Таким измученным и неуверенным Бобби отца еще никогда в жизни не видел.
– Это будет ошибкой. Что хорошего это тебе даст?
Бобби растерялся.
– Не знаю. Я не знаю, каково это – иметь мать.
– Она тебе не мать. По-настоящему – нет. Она тебя не знает, ты не знаешь ее.
– А мне кажется, что знаю. Я ее вижу в каждом бульварном шоу…
– Если так, то тебе известно, что у нее другая семья. Новая жизнь, не имеющая с тобой ничего общего. – Хайрем уставился на него в упор. – И про самоубийство ты знаешь.
Бобби нахмурился.
– Ее муж.
– Он покончил с собой из-за вмешательства средств массовой информации в их жизнь. А все потому, что твоя подружка выдала секрет червокамеры самым скользким журналистским змеюкам на свете. Это она в ответе…
– Папа!
– Да, да, я знаю. Мы уже спорили об этом. – Хайрем встал со стула, подошел к окну, принялся растирать затылок. – Господи, как я устал. Послушай, Бобби, когда у тебя появится желание вернуться к работе, имей в виду: мне жутко нужна помощь.
– Вряд ли я прямо сейчас готов…
– Все пошло к чертям, с тех пор как червокамера вырвалась на волю.

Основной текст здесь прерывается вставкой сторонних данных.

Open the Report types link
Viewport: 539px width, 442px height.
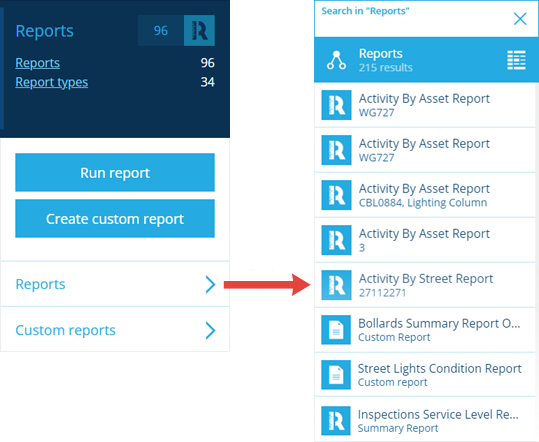point(52,82)
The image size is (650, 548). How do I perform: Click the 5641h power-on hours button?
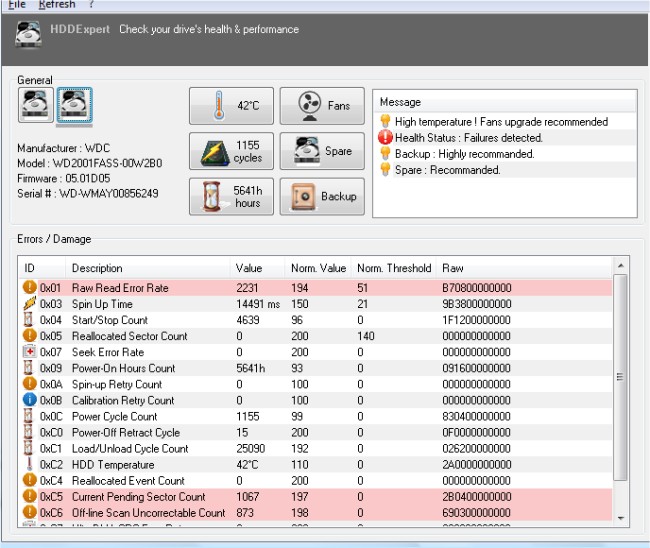tap(230, 196)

От всей охраны и дополнительных мер безопасности один лишний геморрой.
Бобби знал, что это так и есть. Реакция на существование червокамеры (почти без исключения – враждебная) поступала от целого спектра протестующих группировок, начиная с заявлений почтенных защитников гражданских прав и заканчивая попытками нападения на главный офис «Нашего мира», «Червятник» и даже на дом Хайрема. Огромное количество людей, стоящих по обе стороны закона, считали, что их задевает безжалостное обнажение истины червокамерой. Многим из них, похоже, было просто необходимо кого-то обвинить в своих несчастьях – а кто лучше подходил для этой роли, как не Хайрем?

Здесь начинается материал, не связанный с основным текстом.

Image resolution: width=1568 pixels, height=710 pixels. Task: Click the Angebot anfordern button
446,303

– Мы теряем много хорошего народа, Бобби. У многих пороху не хватило остаться со мной теперь, когда меня обзывают врагом общества номер один, человеком, уничтожившим понятие частной жизни. Не могу сказать, что я их обвиняю. Это ведь не их борьба. И даже те, кто остался, не могут удержаться и не попользоваться червокамерой. Просто невероятно, до чего докатилось ее незаконное использование. Сам можешь догадаться. Шпионят за соседями, за женами, за коллегами по работе. Скандал за скандалом, драки, даже одна попытка затеять стрельбу – и все из-за того, что люди обнаруживают, что о них на самом деле думают их приятели, чем они занимаются у них за спиной… И вот теперь, когда появилась возможность заглянуть в прошлое, спрятаться стало совсем уж невозможно. Жутко заразительно. И догадываюсь, что это еще цветочки по сравнению с тем, чего мы дождемся, когда червокамеру сможет приобрести каждый простой смертный. Отгружать придется миллионами, не сомневайся. Но пока что – всего лишь, как я уже сказал, лишний геморрой. Мне пришлось строго-настрого запретить незаконное использование и отключить терминалы… – Он посмотрел на сына. – Послушай, у нас полно работы. А мир не станет ждать, пока ты соизволишь лечить свою драгоценную душу.